Mathematical Problem-Solving

Mathematical problem-solving is a critical skill that combines understanding mathematical concepts, applying algorithms, and logical reasoning to solve problems. In our exercise involving factorial simplification, problem-solving requires a step-by-step approach:

• Identify patterns or properties that can be used (for instance, recognizing that \(n\) is even allows us to rewrite the expression with \(k = \frac{n}{2}\)).
• Break down complex expressions into simpler parts (like turning \(n!\) into a product of accessible terms).
• Utilize algebraic simplification methods, including canceling out common terms to reduce expressions to their simplest form.
• Analyze the revised expression to ensure that all possible reductions have been made.

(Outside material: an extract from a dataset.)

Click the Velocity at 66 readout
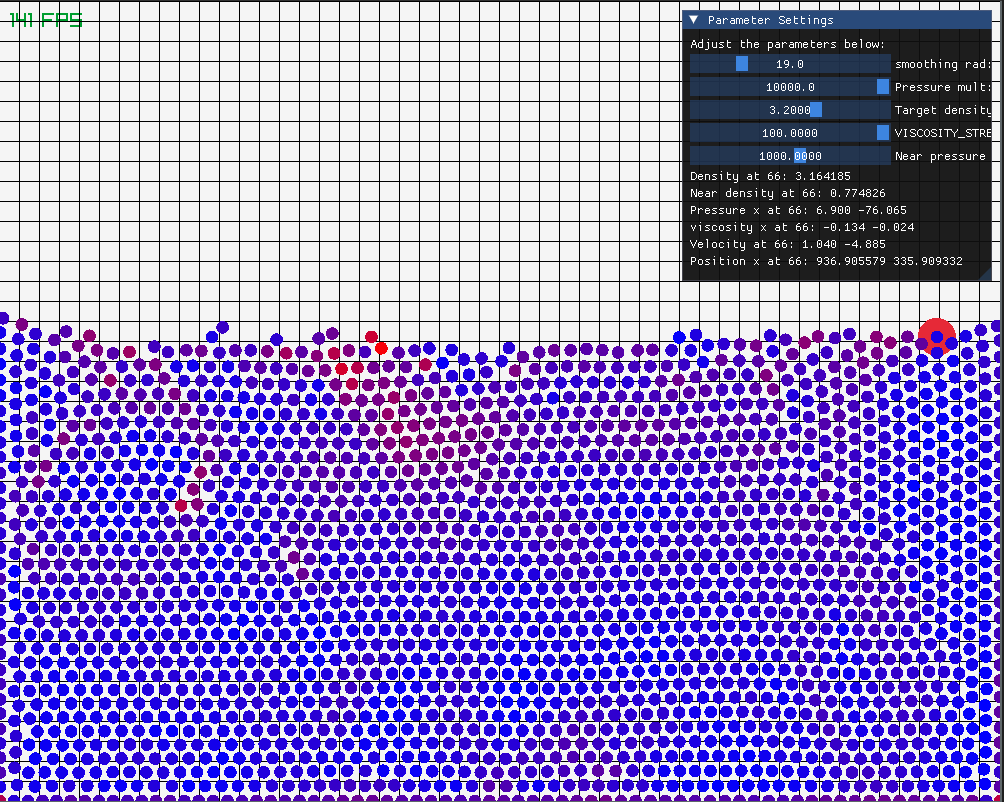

Problem-solving exercises like simplifying factorials help develop these skills, which are applicable in various areas of mathematics and essential for academic success. In both exercises provided, a methodical simplification process leads to a clear, concise solution, embodying the essence of effective mathematical problem-solving.